We’re asking better questions. Does the design reduce impact, or just move the problem around? Is it easy to separate materials? Will it work in different markets and disposal systems? None of these are new concerns, but the patience for vague answers is wearing thin.

Brands are still under pressure to be seen to act, but it’s becoming clear that performative packaging doesn’t survive close inspection. Good intentions aren’t enough if the execution fails.

Usability isn’t optional

One of the clearest patterns across my content this year was how strongly people respond to packaging that works well in everyday use. Design that supports people, not just processes.

That includes everything from how a lid fits a cup to how a person with low dexterity opens a product. Refill formats that are messy or hard to understand won’t be used, no matter how sustainable they claim to be. Inclusive design isn’t niche or specialist. It improves functionality for everyone.
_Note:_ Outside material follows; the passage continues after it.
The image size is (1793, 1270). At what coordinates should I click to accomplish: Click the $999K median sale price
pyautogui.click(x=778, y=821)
The gap between intention and usability is still wide in many categories. There’s a lot of work being done around materials, but unless that’s matched by effort in how people interact with the pack, adoption will remain limited.
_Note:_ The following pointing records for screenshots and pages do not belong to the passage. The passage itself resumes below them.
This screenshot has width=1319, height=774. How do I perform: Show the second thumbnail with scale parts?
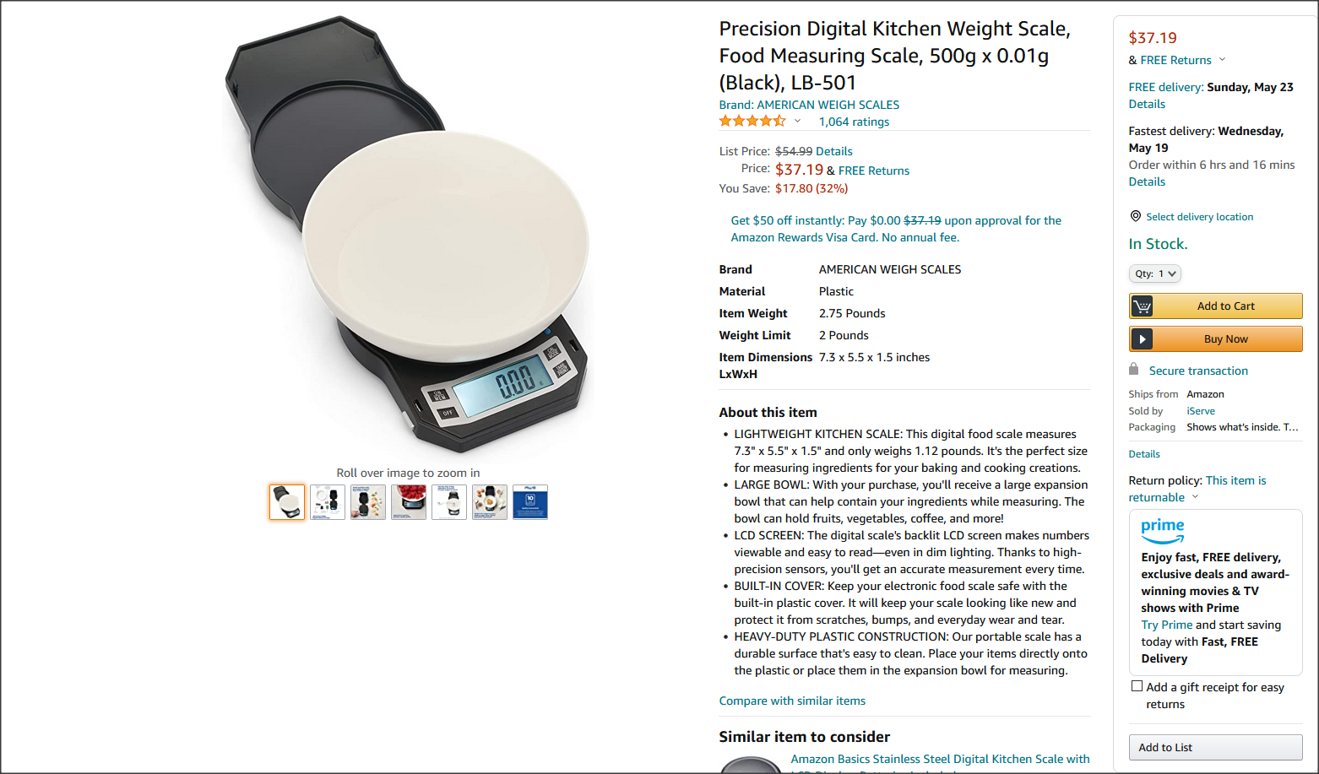(x=328, y=502)

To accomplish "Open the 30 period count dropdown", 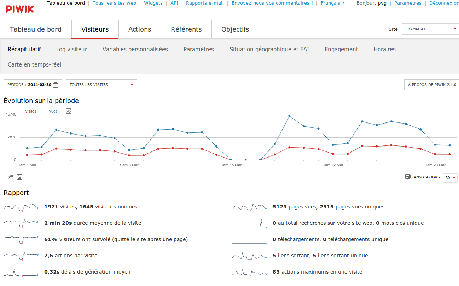I will click(x=450, y=178).
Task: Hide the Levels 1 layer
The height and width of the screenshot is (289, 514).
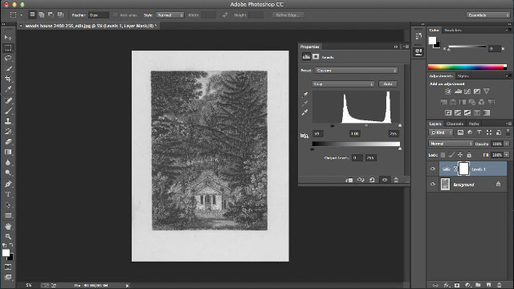Action: [432, 169]
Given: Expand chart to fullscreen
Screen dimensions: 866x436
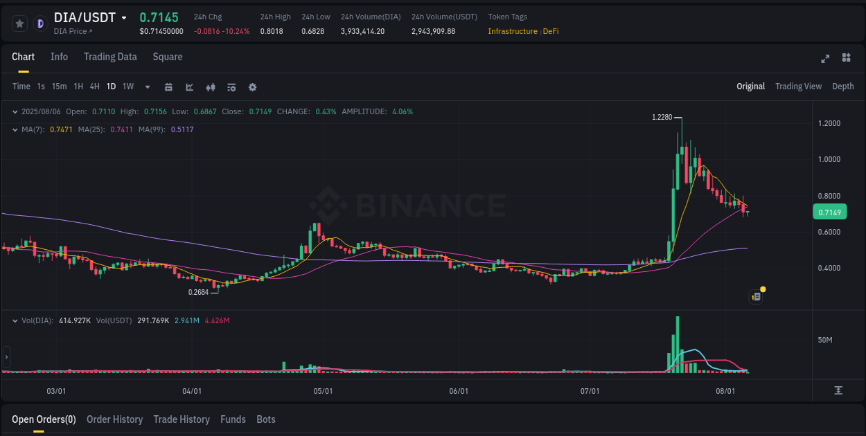Looking at the screenshot, I should point(824,60).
Creativity drives progress, not decoration

Creativity played a central role in many of the best conversations this year. Not in a visual or stylistic sense, but in how problems are approached and solved.

That might be through biomimicry, system thinking, or clever structural design that removes the need for glue or reduces transport space. It’s not always visible to the consumer, but it shows up in how efficiently the whole system works.
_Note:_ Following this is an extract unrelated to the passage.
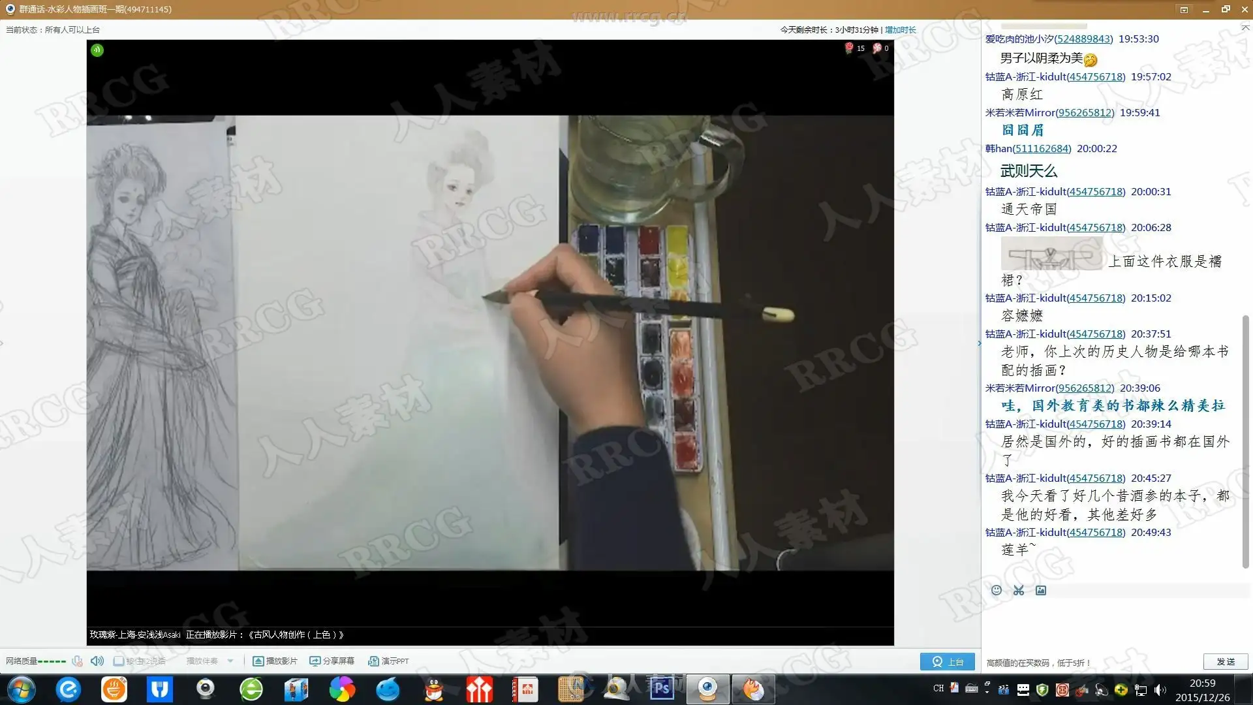Open the title bar dropdown menu button
This screenshot has height=705, width=1253.
pyautogui.click(x=1184, y=9)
Creativity is what makes sustainability scalable. It turns a good idea into something usable, repeatable and commercially viable. Yet in many organisations, creative thinking is still treated as a final step rather than a core part of the solution.

Volume still the bigger problem

Many of the comments across my posts pointed to a shared frustration. Even when packaging is well designed, it’s still arriving in huge quantities. Sustainable packaging helps, but it doesn’t solve overproduction.

The conversation around materials is evolving, but it often stops short of questioning how much we’re making in the first place. The travel-size format, the single-use sachet, the seasonal special edition. All perfectly rational decisions in isolation, but together they add up to a system that produces more waste than most infrastructure can handle.

That’s not an easy fix. But it’s a necessary one. Sustainable packaging is a step forward, not a free pass.

Packaging tells consumer the kind of brand they’re dealing with

A lot of what resonated most this year was about how packaging reflects the priorities behind it. Packs that feel considered build trust. Packs that feel like shortcuts don’t.

When brands put care into both form and function, it shows. When the user experience feels like an afterthought, it creates friction. Sometimes quietly, sometimes loudly, but always with consequences.

A packaging format that reduces material use, improves usability, and aligns with the product inside does more than protect. It communicates. It reinforces value. It reflects the mindset behind the brand.

Looking ahead

The most interesting ideas in packaging today aren’t always the boldest or the most heavily marketed. They’re the ones rooted in how things actually work. Ideas that hold up under pressure, travel well across markets, and make sense for the user as well as the supply chain.

What stood out across the year wasn’t any single innovation. It was the appetite for better thinking. Less focus on slogans. More on systems. Fewer assumptions about what people will tolerate. More effort to design for how people actually live.

If there’s one shift I want to keep seeing, it’s the move towards more grounded, thoughtful design. Less noise, more clarity. Less pressure to impress, more focus on what works.

That’s been the thread running through the most engaged conversations on my LinkedIn this year. It’s where strategy, sustainability and real-world design challenges meet. And if the past year is anything to go by, people are ready for packaging that’s built on common sense, not just good storytelling.